== Segment start ==

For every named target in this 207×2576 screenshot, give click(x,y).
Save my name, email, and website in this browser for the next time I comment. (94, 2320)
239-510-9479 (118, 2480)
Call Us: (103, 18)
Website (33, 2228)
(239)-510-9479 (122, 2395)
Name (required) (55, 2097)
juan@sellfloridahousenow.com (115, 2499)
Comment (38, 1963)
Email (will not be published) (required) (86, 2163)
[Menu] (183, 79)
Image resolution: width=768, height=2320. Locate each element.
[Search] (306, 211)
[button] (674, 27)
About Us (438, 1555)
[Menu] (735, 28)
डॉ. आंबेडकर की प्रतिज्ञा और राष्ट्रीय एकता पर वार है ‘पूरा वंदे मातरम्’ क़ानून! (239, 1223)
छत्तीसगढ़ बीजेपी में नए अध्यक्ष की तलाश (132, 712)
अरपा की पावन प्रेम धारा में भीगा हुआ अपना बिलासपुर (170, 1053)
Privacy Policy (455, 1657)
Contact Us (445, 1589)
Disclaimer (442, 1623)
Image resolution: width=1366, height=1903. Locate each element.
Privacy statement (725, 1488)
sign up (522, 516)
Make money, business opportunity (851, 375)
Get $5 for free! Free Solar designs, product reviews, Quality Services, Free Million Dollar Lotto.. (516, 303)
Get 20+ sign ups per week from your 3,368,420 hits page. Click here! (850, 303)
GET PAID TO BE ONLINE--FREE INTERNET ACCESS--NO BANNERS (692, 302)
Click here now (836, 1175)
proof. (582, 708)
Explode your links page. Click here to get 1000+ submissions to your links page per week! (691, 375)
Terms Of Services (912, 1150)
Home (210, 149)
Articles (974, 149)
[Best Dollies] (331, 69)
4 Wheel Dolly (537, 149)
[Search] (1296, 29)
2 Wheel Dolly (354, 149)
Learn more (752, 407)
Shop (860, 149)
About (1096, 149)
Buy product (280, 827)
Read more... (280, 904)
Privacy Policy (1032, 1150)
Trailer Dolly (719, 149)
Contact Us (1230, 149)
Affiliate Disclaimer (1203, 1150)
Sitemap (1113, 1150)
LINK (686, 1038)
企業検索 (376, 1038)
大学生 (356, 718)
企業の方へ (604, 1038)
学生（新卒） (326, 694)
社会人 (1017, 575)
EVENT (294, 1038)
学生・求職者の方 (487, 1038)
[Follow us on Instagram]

== Segment end ==

▶ [Task to complete]: Output, exactly and in full, the lines from the start of the entries above through the line that contains "[Menu] (735, 28)".

▶ [Result for this exercise]:
For every named target in this 207×2576 screenshot, give click(x,y).
Save my name, email, and website in this browser for the next time I comment. (94, 2320)
239-510-9479 (118, 2480)
Call Us: (103, 18)
Website (33, 2228)
(239)-510-9479 (122, 2395)
Name (required) (55, 2097)
juan@sellfloridahousenow.com (115, 2499)
Comment (38, 1963)
Email (will not be published) (required) (86, 2163)
[Menu] (183, 79)
Image resolution: width=768, height=2320. Locate each element.
[Search] (306, 211)
[button] (674, 27)
About Us (438, 1555)
[Menu] (735, 28)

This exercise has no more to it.